On the basis of these results, the team was able to develop what they called “a composite moderator,” a statistical measure designed to identify the treatment most likely to succeed—importantly, based on resting-state fMRI data obtained before treatment begins. While this work is preliminary, the researchers indicated a number of next steps to bring this work closer to the clinic.

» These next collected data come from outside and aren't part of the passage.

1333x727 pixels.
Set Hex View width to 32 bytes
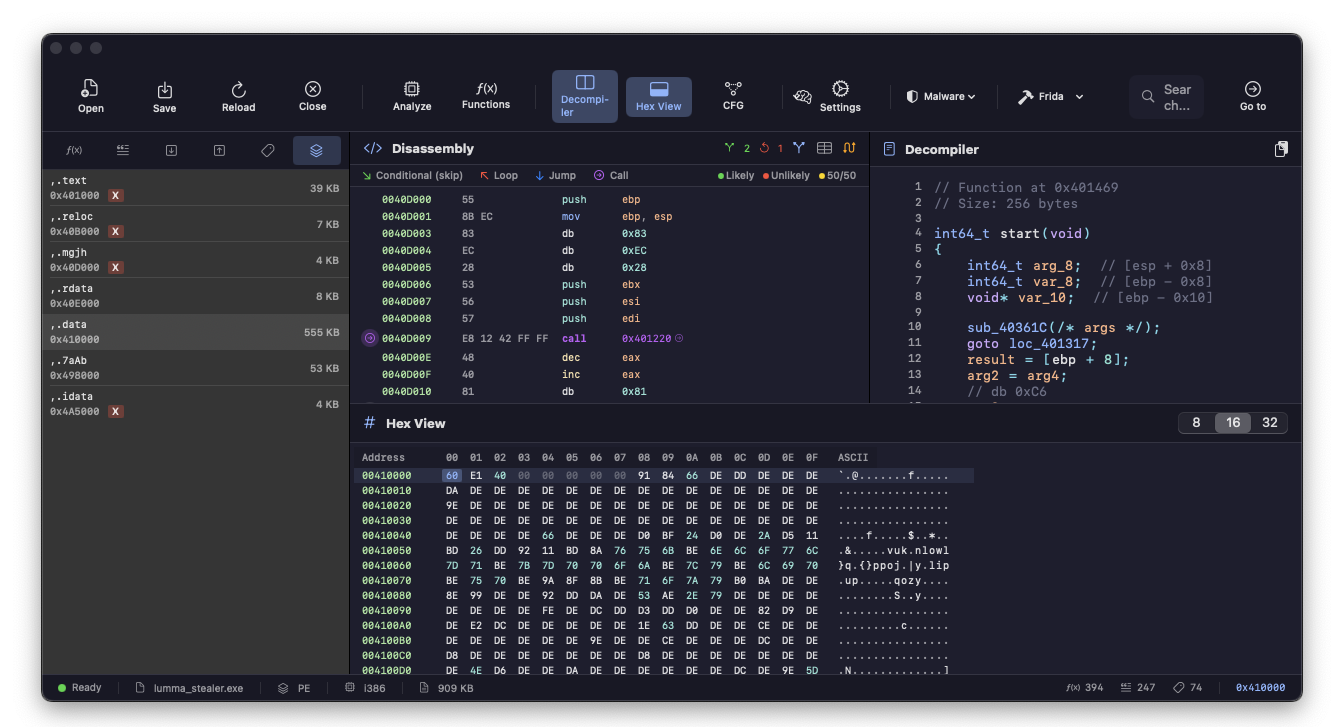click(1270, 422)
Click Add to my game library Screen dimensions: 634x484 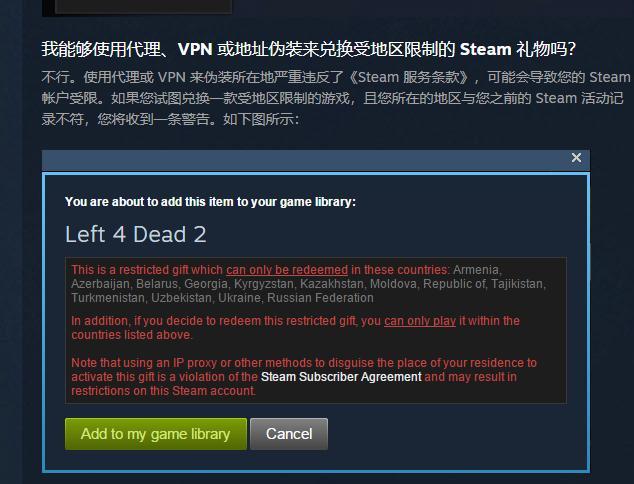coord(156,434)
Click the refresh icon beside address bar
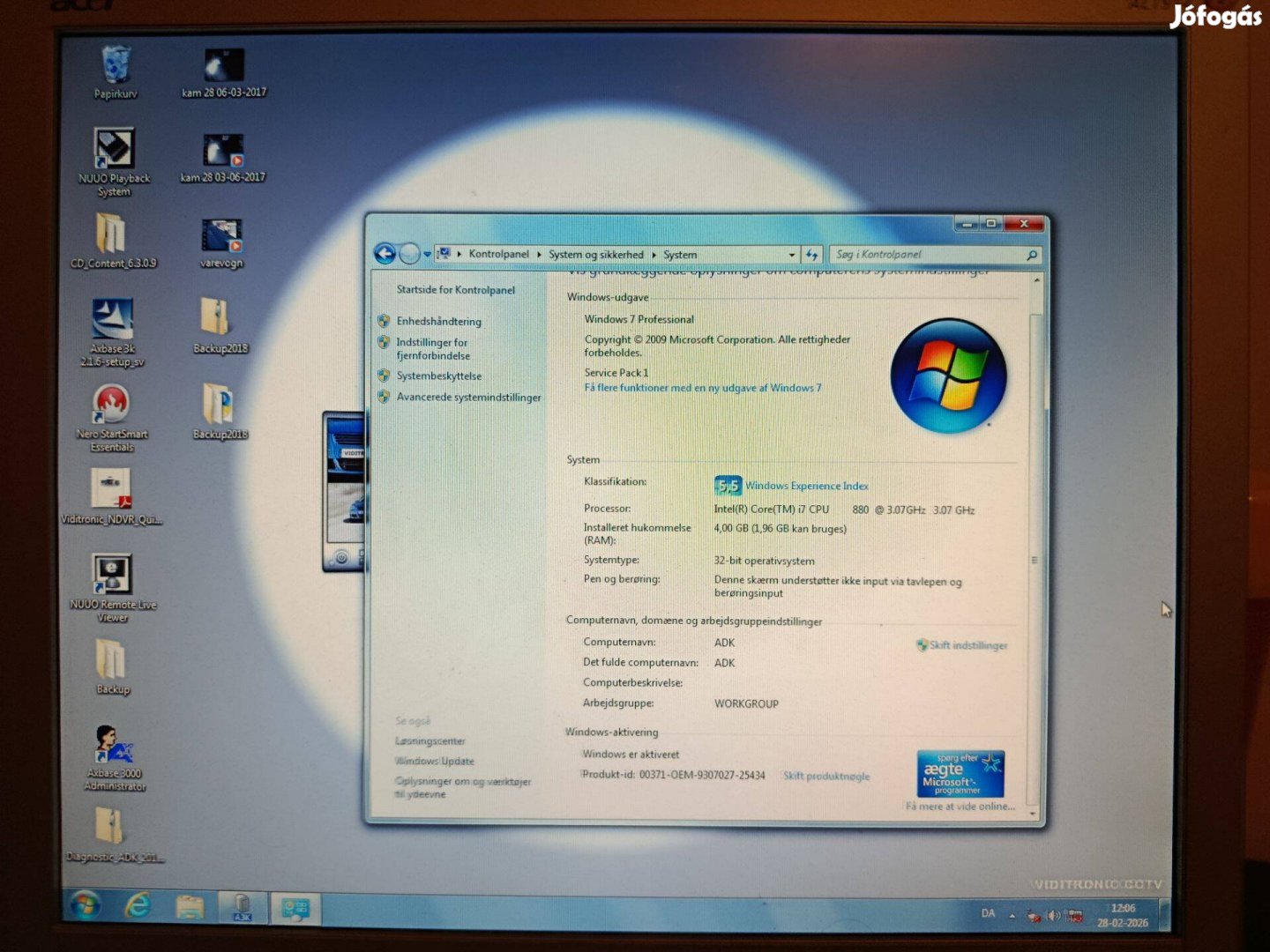 (811, 255)
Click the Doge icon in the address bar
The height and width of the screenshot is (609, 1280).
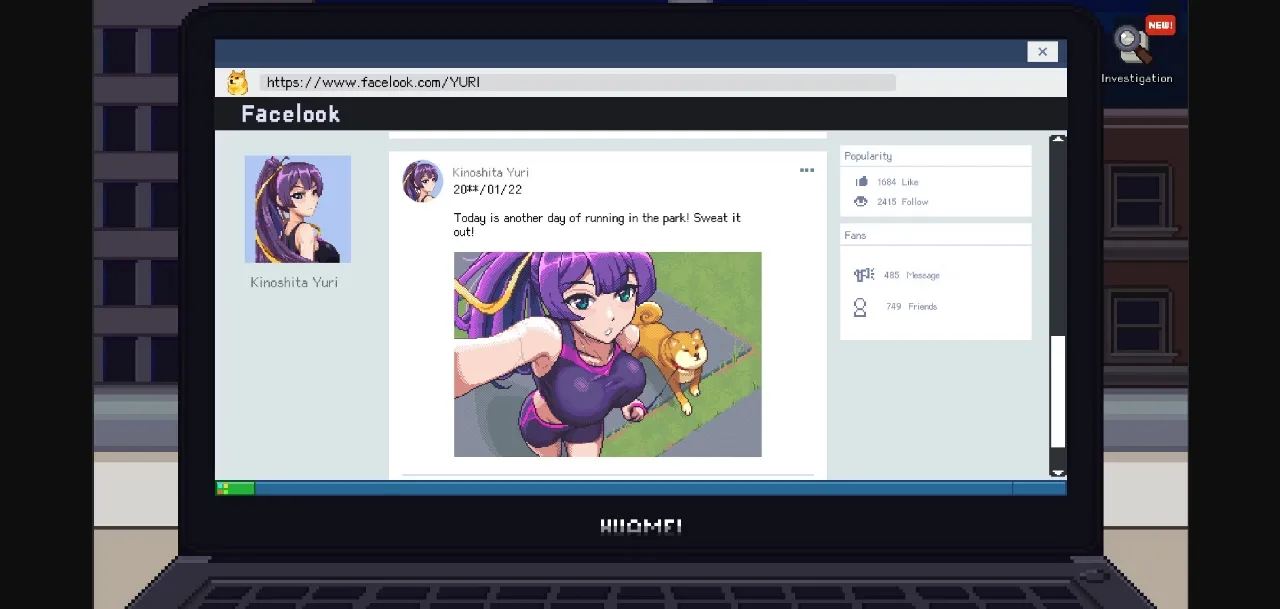237,81
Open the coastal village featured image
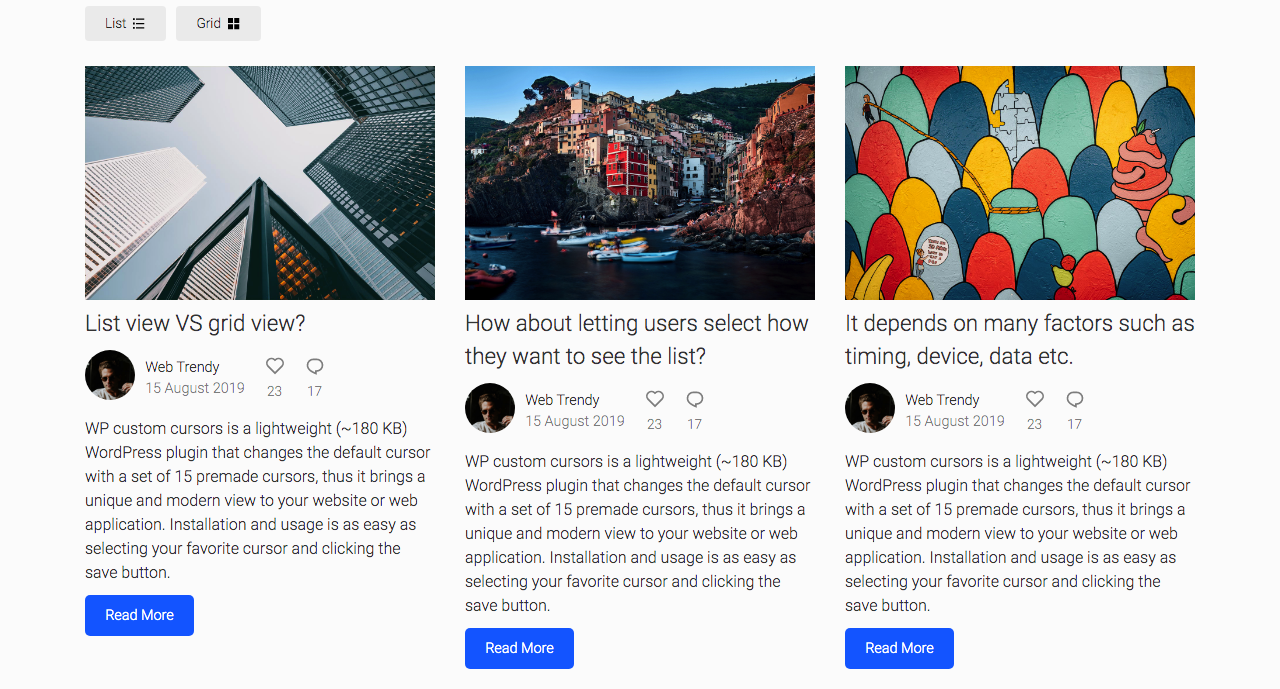 tap(639, 182)
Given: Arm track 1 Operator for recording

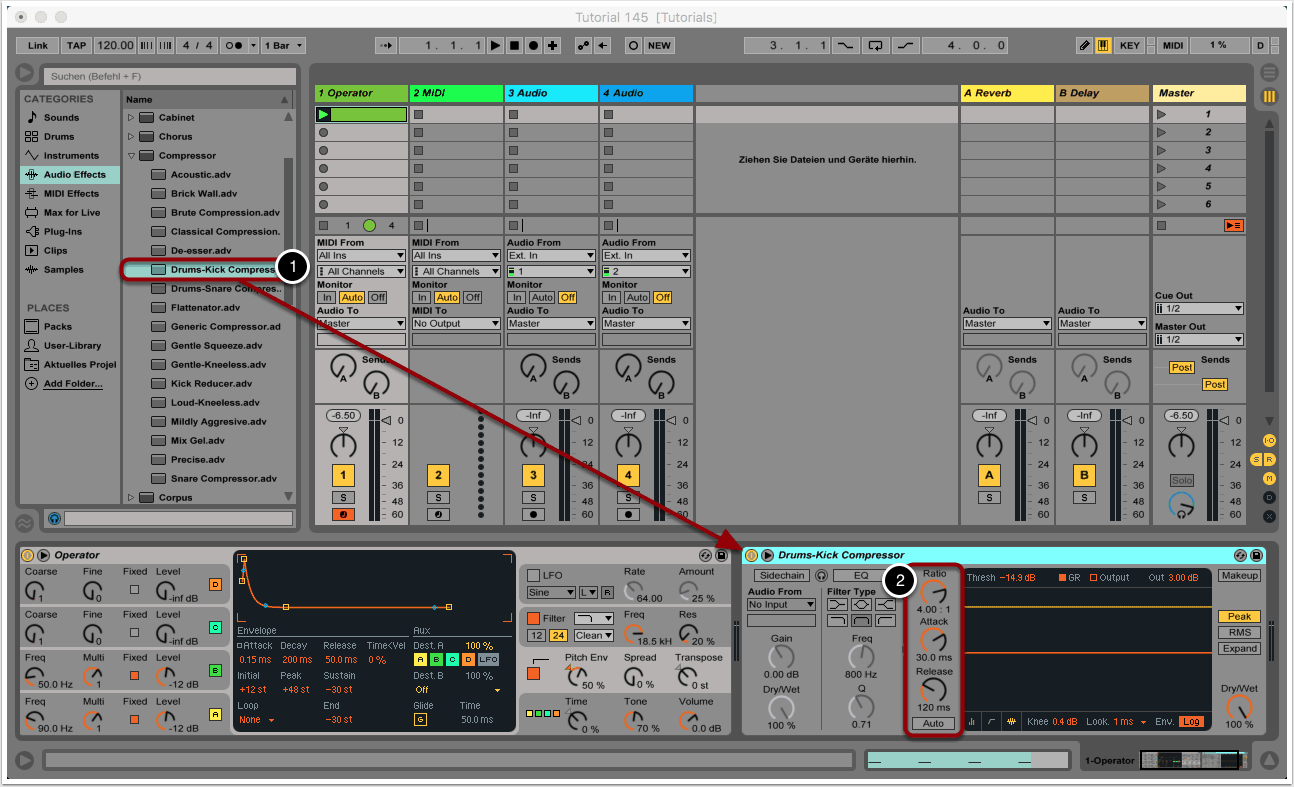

They hope to extend the findings to other specific depression treatments; investigate whether there is a relationship between the speed of response, remission rates, and connectivity levels in the brain; and scanning patients after treatment to investigate whether pretreatment connectivity patterns changed over time, with treatment.

The team also included: First author Cherise R. Chin Fatt, Ph.D.; Amit Etkin, M.D., Ph.D., 2012 BBRF Young Investigator; Mary Phillips, M.D., BBRF Scientific Council member, 2017 Colvin Prize winner and 2005 BBRF Independent Investigator; Myrna Weissman, Ph.D., Scientific Council member, 2005, 2001 and 1995 BBRF Distinguished Investigator and 1994 Selo Prize winner; Ramin Parsey, M.D., Ph.D., 2009 BBRF Independent Investigator, 2000 and 1998 Young Investigator; Melvin McInnis, M.D., 1999 BBRF Independent Investigator and 1992 Young Investigator; Patrick McGrath, M.D., 2002 BBRF Independent Investigator; Maurizio Fava, M.D., 1994 BBRF Young Investigator; and Tracy Greer, Ph.D., 2004 BBRF Young Investigator.